Tuesday, September 7, 2010

Everything You Wanted to Know About the Pencil

Did you know that what people call the pencil “lead”, is really graphite? This incorrect name originated back in the mid-16th century. A big storm knocked over trees in Borrowdale, England, revealing a large deposit of a black substance that people believed to be lead. The locals found the substance very useful for marking their sheep.

It was over 200 years later that an English scientist found out that the substance was not lead, but a type of carbon. Today, many people still use the misleading term. Probably if it was lead, no one would be using pencils for fear of poisoning.

This new substance was named graphite, after the Greek word grapho - γράφω, which means “to write”. Because the graphite was so useful for marking things, people began using the graphite in art and writing. They found that since the graphite would mark their hands, people started to wrap the graphite in string or sheepskin. These tools were called pencils, which comes from the Latin word “pencillus”, meaning “little tail.”

As with charcoal pencils, there are different types and styles, but they have a wider range.

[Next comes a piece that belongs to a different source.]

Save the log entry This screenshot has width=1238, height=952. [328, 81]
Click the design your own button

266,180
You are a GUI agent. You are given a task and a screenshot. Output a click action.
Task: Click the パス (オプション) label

The grades are 9B, 8B, 7B, 6B, 5B, 4B, 3B, 2B, B, HB, F, H, 2H, 3H, 4H, 5H, 6H, 7H, 8H, and 9H. Pencils made with more clay produce a harder pencil, while less clay produces a softer one. The harder the pencil is, the lighter, the softer, the darker. B means soft, and H means hard.
Have you ever wondered about the history of the pencil as we know it as you are sketching? The first pencils came into use in 1560. These pencils were low grade, and fell apart easily. People used to hollow out the casing that they wanted to put the core into, and then slipped in a thin core. This method had to be improved, as it was a slow and inefficient process.
One of the failed attempts at making a good pencil was done by the Faber‘s. The German family used powdered graphite to make a substandard crude pencil.

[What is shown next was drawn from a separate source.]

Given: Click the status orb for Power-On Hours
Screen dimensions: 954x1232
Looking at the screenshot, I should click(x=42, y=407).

It was not until 1795 that Nicholas Jacques Conte (N.J. Conte), a French army officer, made the first truly successful pencil. It is very similar to the way pencils are made today. The core was made of powdered graphite, mixed with clay, after which it was molded into a thin stick. The last step of making the core is to bake the “dough” in a kiln.
Now that it was improved, the casing had two parts, making it easy to glue together after you inserted the core. All pencil manufacturers now use his recipe today.
After the working pencil was made, the Faber family copied N.J. Conte’s method and became successful themselves.

In the modern day, most of us use pencils in our art. We may be sketching out an outline for a painting, or doing a pencil drawing. Next time you hold a pencil, just think about how they were made, and have fun!

1 comment:

Marlene said...

Very cool and informative article. Sorry to say I've noticed the quality of pencils declining in recent years...broken lead (graphite), poor erasers, difficult to sharpen. Also a no. 2 doesn't seem as dark as they used to be. Great article, though, on the history of the pencil.